• **PROBLEM**
Set down every record once more, exactly as given.

Excerpts from a dataset
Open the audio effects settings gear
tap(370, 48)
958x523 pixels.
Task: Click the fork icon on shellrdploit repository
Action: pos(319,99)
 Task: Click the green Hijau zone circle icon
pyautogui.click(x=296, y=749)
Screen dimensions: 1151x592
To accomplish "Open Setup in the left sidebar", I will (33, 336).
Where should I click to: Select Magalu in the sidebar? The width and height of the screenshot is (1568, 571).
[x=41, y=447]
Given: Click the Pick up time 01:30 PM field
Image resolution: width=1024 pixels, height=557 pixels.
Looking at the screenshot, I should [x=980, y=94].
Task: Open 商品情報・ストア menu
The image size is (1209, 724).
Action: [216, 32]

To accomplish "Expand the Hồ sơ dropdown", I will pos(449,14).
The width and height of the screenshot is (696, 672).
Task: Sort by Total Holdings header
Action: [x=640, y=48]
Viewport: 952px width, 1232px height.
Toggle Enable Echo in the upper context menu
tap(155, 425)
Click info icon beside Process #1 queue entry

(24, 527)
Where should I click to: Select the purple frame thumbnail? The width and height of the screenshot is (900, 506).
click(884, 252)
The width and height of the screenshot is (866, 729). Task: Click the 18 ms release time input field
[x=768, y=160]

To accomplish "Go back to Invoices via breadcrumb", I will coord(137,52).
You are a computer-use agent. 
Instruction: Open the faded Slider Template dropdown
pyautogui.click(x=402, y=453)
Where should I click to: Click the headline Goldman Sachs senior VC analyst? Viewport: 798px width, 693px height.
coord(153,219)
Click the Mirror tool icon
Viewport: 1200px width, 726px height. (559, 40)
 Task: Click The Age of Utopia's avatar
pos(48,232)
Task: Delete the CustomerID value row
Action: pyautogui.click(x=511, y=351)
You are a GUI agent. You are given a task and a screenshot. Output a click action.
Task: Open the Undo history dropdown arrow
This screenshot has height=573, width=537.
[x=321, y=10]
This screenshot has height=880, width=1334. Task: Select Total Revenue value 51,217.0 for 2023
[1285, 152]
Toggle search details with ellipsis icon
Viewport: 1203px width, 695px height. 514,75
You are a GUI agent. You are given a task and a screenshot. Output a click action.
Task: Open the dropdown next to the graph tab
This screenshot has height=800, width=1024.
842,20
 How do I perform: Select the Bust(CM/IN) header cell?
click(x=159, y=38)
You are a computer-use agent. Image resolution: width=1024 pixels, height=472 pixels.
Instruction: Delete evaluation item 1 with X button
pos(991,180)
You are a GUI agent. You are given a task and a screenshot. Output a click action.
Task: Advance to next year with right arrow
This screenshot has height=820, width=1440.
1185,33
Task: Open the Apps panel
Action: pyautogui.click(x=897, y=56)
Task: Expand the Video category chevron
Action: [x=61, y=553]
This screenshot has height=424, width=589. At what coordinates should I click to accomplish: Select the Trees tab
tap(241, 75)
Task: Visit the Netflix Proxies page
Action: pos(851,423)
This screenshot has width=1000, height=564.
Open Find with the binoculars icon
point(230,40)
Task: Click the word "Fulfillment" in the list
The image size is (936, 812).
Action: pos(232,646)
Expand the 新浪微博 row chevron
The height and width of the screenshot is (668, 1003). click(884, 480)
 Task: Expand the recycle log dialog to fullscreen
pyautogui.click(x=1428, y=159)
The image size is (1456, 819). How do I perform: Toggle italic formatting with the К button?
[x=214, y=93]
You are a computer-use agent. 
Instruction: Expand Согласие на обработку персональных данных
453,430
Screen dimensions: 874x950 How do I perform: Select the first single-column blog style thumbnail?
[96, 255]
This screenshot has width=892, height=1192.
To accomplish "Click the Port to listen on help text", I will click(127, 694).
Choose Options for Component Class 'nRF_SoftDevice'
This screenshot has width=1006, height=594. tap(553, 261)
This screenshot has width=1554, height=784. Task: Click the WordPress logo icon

• **RESULT OF THE TASK**
Open the audio effects settings gear
tap(370, 48)
958x523 pixels.
Task: Click the fork icon on shellrdploit repository
Action: pos(319,99)
 Task: Click the green Hijau zone circle icon
pyautogui.click(x=296, y=749)
Screen dimensions: 1151x592
To accomplish "Open Setup in the left sidebar", I will (33, 336).
Where should I click to: Select Magalu in the sidebar? The width and height of the screenshot is (1568, 571).
[x=41, y=447]
Given: Click the Pick up time 01:30 PM field
Image resolution: width=1024 pixels, height=557 pixels.
Looking at the screenshot, I should [x=980, y=94].
Task: Open 商品情報・ストア menu
The image size is (1209, 724).
Action: [216, 32]

To accomplish "Expand the Hồ sơ dropdown", I will pos(449,14).
The width and height of the screenshot is (696, 672).
Task: Sort by Total Holdings header
Action: [x=640, y=48]
Viewport: 952px width, 1232px height.
Toggle Enable Echo in the upper context menu
tap(155, 425)
Click info icon beside Process #1 queue entry

(24, 527)
Where should I click to: Select the purple frame thumbnail? The width and height of the screenshot is (900, 506).
click(884, 252)
The width and height of the screenshot is (866, 729). Task: Click the 18 ms release time input field
[x=768, y=160]

To accomplish "Go back to Invoices via breadcrumb", I will coord(137,52).
You are a computer-use agent. 
Instruction: Open the faded Slider Template dropdown
pyautogui.click(x=402, y=453)
Where should I click to: Click the headline Goldman Sachs senior VC analyst? Viewport: 798px width, 693px height.
coord(153,219)
Click the Mirror tool icon
Viewport: 1200px width, 726px height. (559, 40)
 Task: Click The Age of Utopia's avatar
pos(48,232)
Task: Delete the CustomerID value row
Action: pyautogui.click(x=511, y=351)
You are a GUI agent. You are given a task and a screenshot. Output a click action.
Task: Open the Undo history dropdown arrow
This screenshot has height=573, width=537.
[x=321, y=10]
This screenshot has height=880, width=1334. Task: Select Total Revenue value 51,217.0 for 2023
[1285, 152]
Toggle search details with ellipsis icon
Viewport: 1203px width, 695px height. 514,75
You are a GUI agent. You are given a task and a screenshot. Output a click action.
Task: Open the dropdown next to the graph tab
This screenshot has height=800, width=1024.
842,20
 How do I perform: Select the Bust(CM/IN) header cell?
click(x=159, y=38)
You are a computer-use agent. Image resolution: width=1024 pixels, height=472 pixels.
Instruction: Delete evaluation item 1 with X button
pos(991,180)
You are a GUI agent. You are given a task and a screenshot. Output a click action.
Task: Advance to next year with right arrow
This screenshot has height=820, width=1440.
1185,33
Task: Open the Apps panel
Action: pyautogui.click(x=897, y=56)
Task: Expand the Video category chevron
Action: [x=61, y=553]
This screenshot has height=424, width=589. At what coordinates should I click to accomplish: Select the Trees tab
tap(241, 75)
Task: Visit the Netflix Proxies page
Action: pos(851,423)
This screenshot has width=1000, height=564.
Open Find with the binoculars icon
point(230,40)
Task: Click the word "Fulfillment" in the list
The image size is (936, 812).
Action: pos(232,646)
Expand the 新浪微博 row chevron
The height and width of the screenshot is (668, 1003). click(884, 480)
 Task: Expand the recycle log dialog to fullscreen
pyautogui.click(x=1428, y=159)
The image size is (1456, 819). How do I perform: Toggle italic formatting with the К button?
[x=214, y=93]
You are a computer-use agent. 
Instruction: Expand Согласие на обработку персональных данных
453,430
Screen dimensions: 874x950 How do I perform: Select the first single-column blog style thumbnail?
[96, 255]
This screenshot has width=892, height=1192.
To accomplish "Click the Port to listen on help text", I will click(127, 694).
Choose Options for Component Class 'nRF_SoftDevice'
This screenshot has width=1006, height=594. tap(553, 261)
This screenshot has width=1554, height=784. Task: Click the WordPress logo icon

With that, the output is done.